Konfederasyonla federasyonu karıştıranların bulunduğu bir bilgi eğitim düzeyli yapıdan, bugün en eğitimli, bilgili, görgülü, cesur kadrolara sahip bir medya dünyasına vardık, hem de kısa sayılacak bir sürede.
Bu medyada devrimdir.
Belki de pek farkında olmadığımız, bir sessiz devrim.
* * *
AYDIN Bey (Aydın Doğan) eğitime önem veren bir kişi.
Türkiye'nin dört yanında yaptırdığı okullar meydanda.
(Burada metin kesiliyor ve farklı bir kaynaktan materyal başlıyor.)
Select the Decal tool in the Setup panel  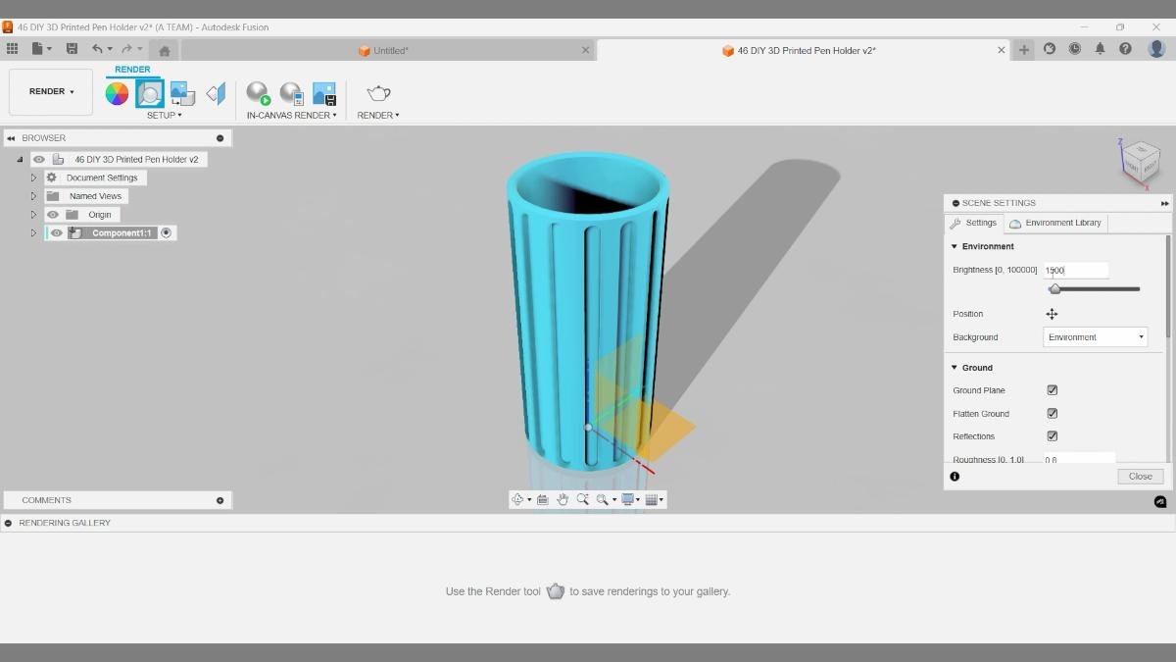pyautogui.click(x=215, y=93)
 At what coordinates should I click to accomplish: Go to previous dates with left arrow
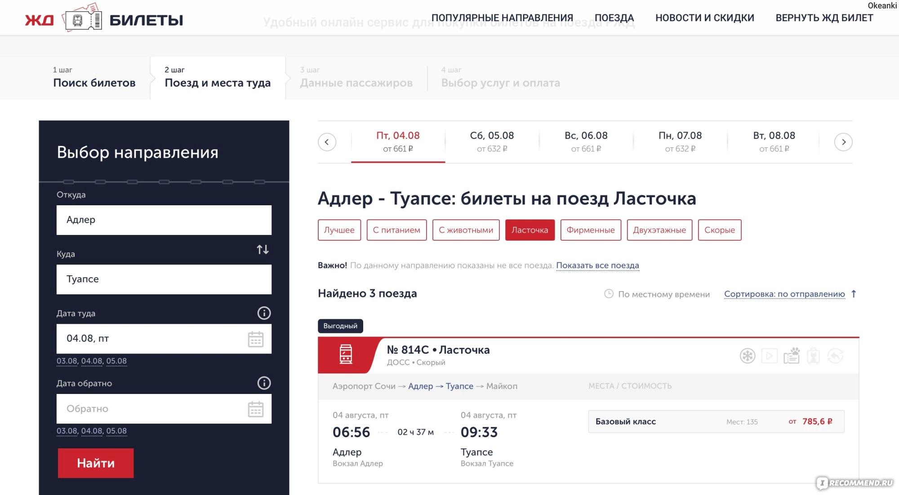(327, 142)
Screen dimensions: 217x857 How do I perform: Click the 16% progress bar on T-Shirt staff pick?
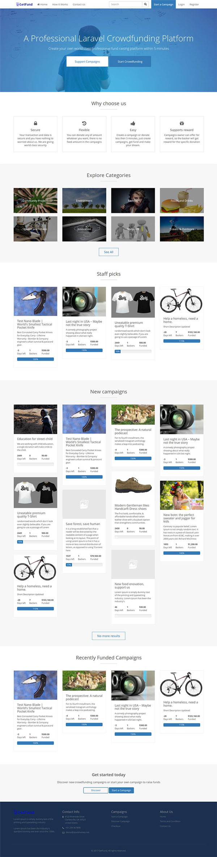tap(133, 351)
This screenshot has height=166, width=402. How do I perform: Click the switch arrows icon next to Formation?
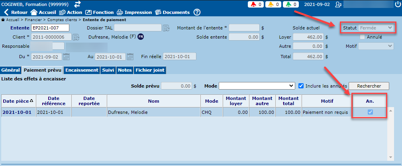[x=77, y=4]
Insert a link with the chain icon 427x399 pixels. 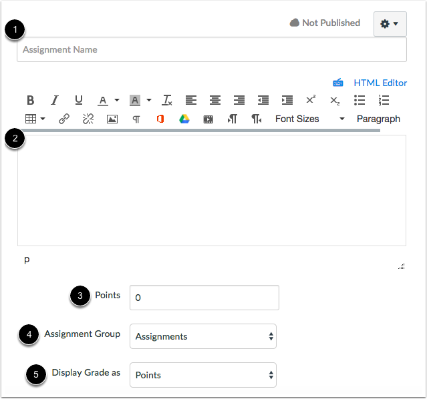point(64,119)
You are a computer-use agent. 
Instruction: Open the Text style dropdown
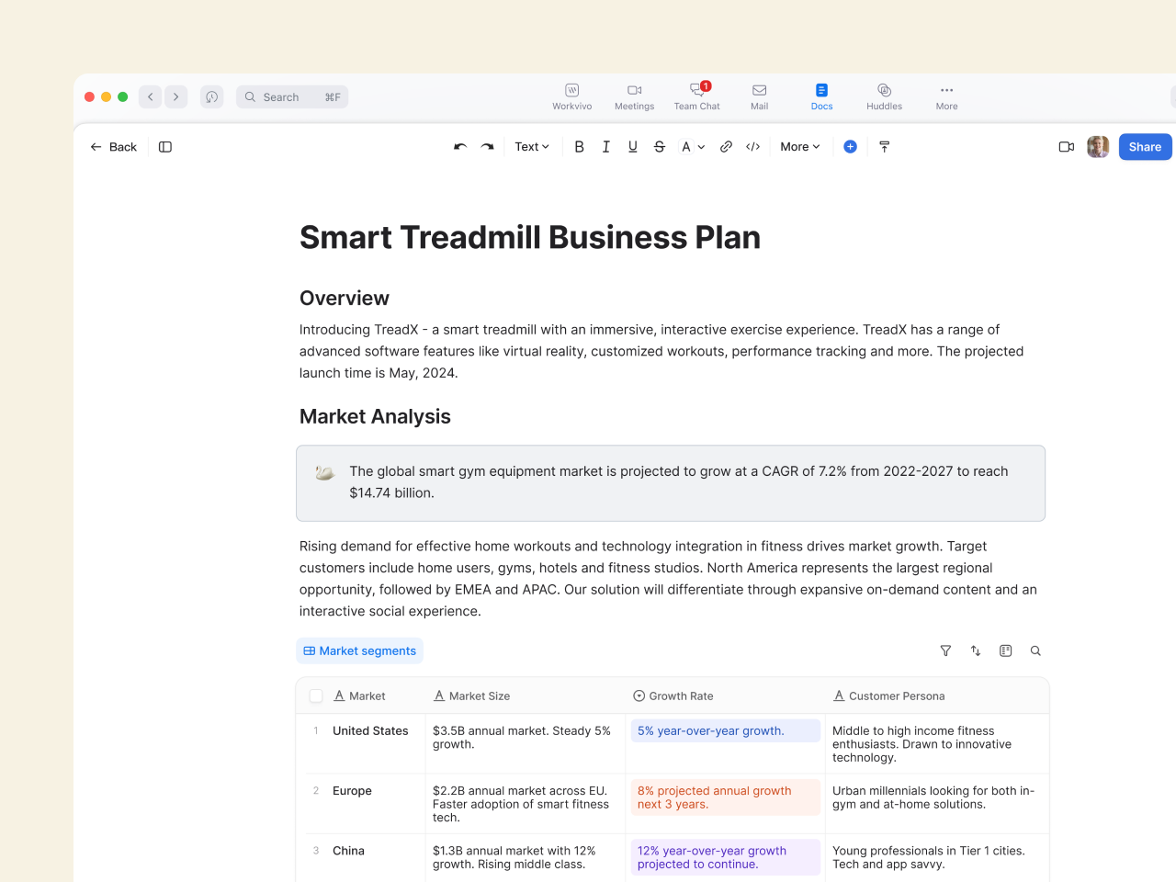point(532,147)
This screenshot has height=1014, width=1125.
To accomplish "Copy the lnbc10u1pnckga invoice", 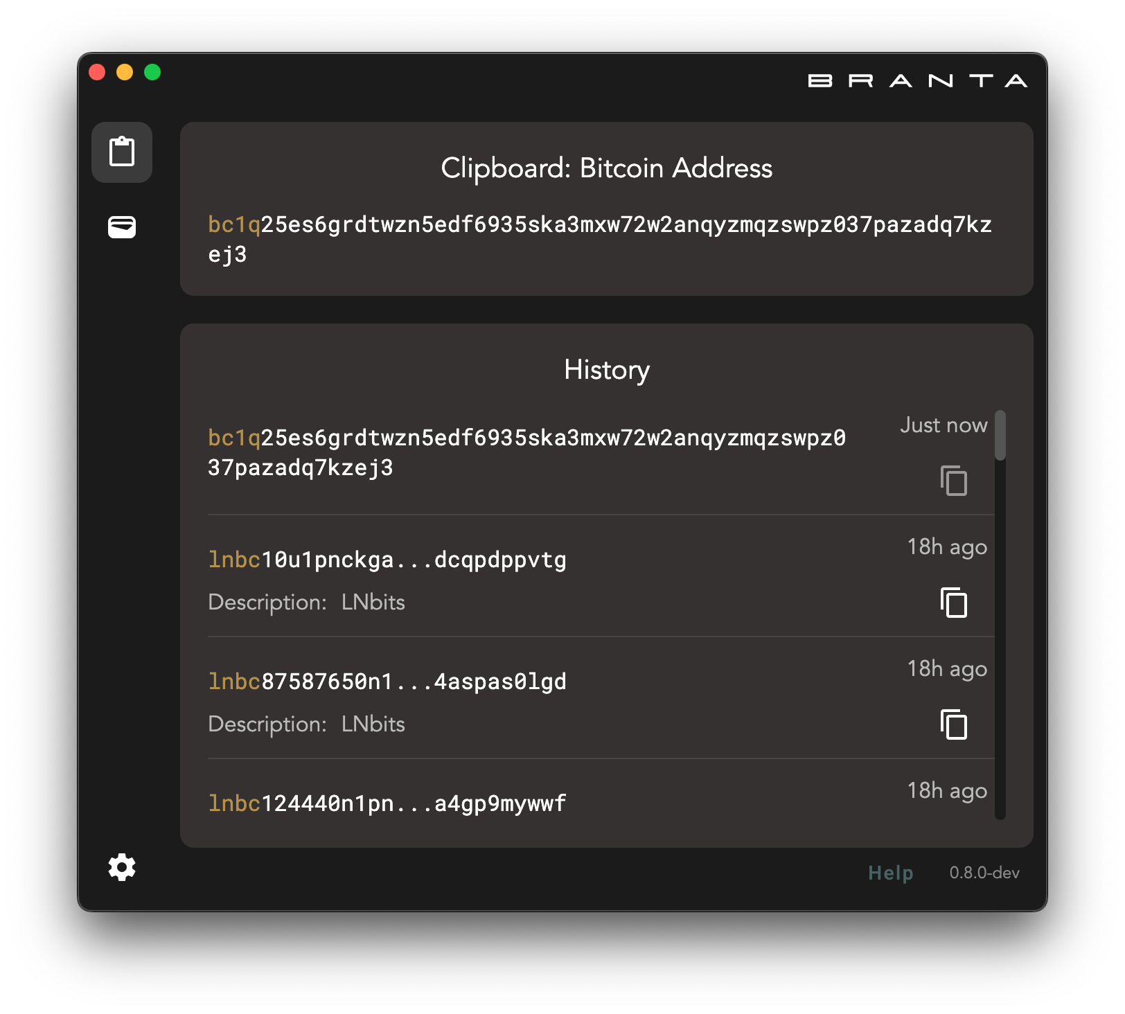I will pyautogui.click(x=954, y=603).
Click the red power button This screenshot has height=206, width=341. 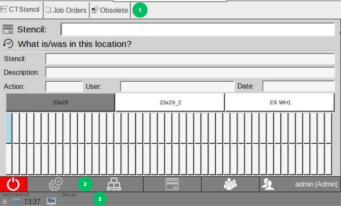coord(14,184)
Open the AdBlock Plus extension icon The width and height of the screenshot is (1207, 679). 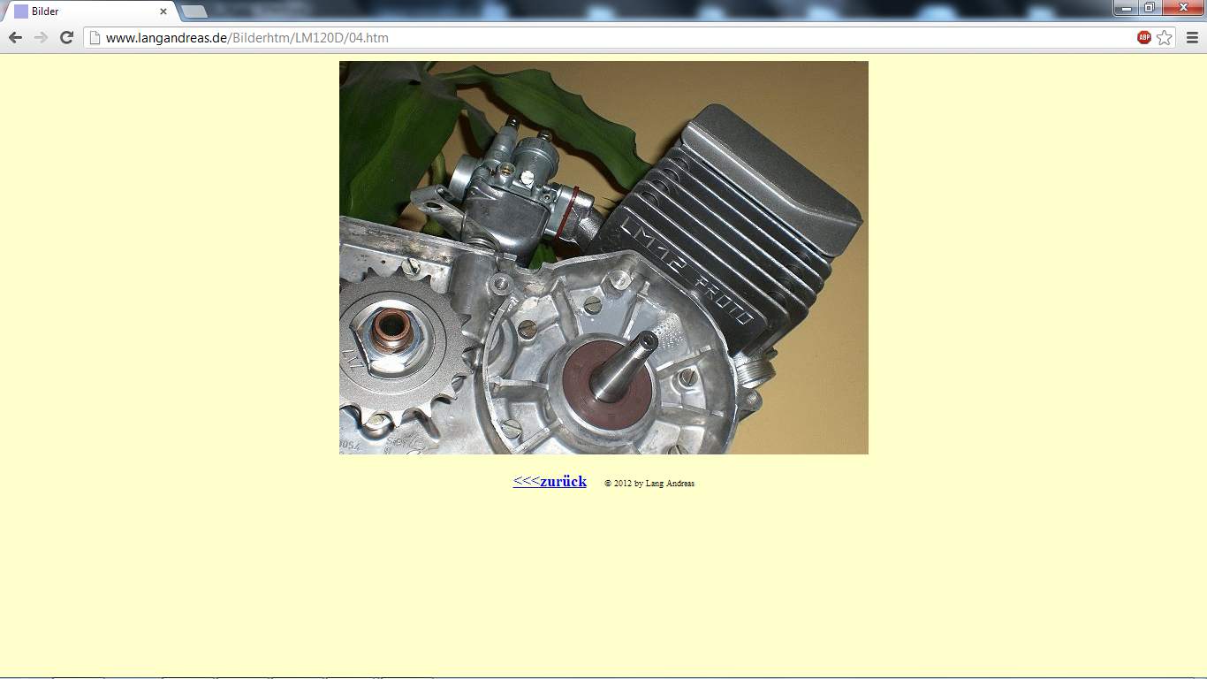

Onun mesleki eğitime verdiği önemi de biliyoruz.
Aydın Bey,
"İyi yetişmiş insan gücü, sadece kurumlar için değil ülkeler için de en büyük zenginliktir.Gazeteciler artık mesleğin evrensel kurallarının yanı sıra teknolojik açıdan da çok donanımlı olmak zorundalar" diyor.
Bu düşüncelerle geçen yıl
"Aydın Doğan Anadolu İletişim Meslek Lisesi"nin açılışı yapılmıştı.
Hafta sonu da Aydın Bey Türkiye çapında önemli bir girişime imzasını attı.
Boğaziçi Üniversitesi bünyesinde faaliyete geçecek olan
"Aydın Doğan İletişim Enstitüsü"nün bir bakıma temel atma töreni de sayılabilecek olan tanıtımı yapıldı.
Enstitü, milyonlarca dolar harcanarak, önümüzdeki öğretim yılına yetiştirilecek ve öğretime geçilecek.
Burada, lisans eğitimi almış, iyi yabancı dil bilen üniversite mezunlarına lisansüstü eğitim, yani master ve doktora eğitimi verilerek medyaya kaliteli eleman yetiştirilecek.
Enstitüde; hizmet içi eğitim ve sürekli eğitim faaliyetleri ve programlarıyla, medya çalışanlarına yeni bilgiler ve gelişmeler aktarılacak, akademik ortamda onların ufukları genişletilerek, kendilerini yenilemelerine imkan sağlanacak.
Medya ve iletişim alanlarında özgün ve bağımsız araştırmalar yapılarak, Türkiye'nin sorunlarına bilimsel bir bakış açısı getirirken, uluslararası araştırmalara da katkıda bulunulacak.
* * *
"HUKUK"la beraber
"gazetecilik enstitüsü"nde de okudum, mezun oldum. O sürede Abdi İpekçi, Ecvet Güresin ve Cevat Fehmi Başkut'un asistanlığını yaptım. Milliyet'te çalıştım. 10 - 15 yıl çeşitli meslek dersleri verdim.
Yani; teoriyle pratiği yıllarca bir arada yaşadım.
Ne mesleğimiz için üniversite eğitiminin gerekliliğini inkar edebilirim, ne de ustalarımın gerekliliğini.
Ama yüksek eğitim ilk öncelik. O yoksa, yalnız
"usta - çırak" deneyimiyle bu mesleğin çağdaş ölçülerde icra edilemeyeceğini artık kabul etmek gerekiyor.
Bu açıdan, Aydın Bey'in Boğaziçi Üniversitesi'yle başlattığı atılımın örnek olmasını, yayılmasını dilemek gerekiyor.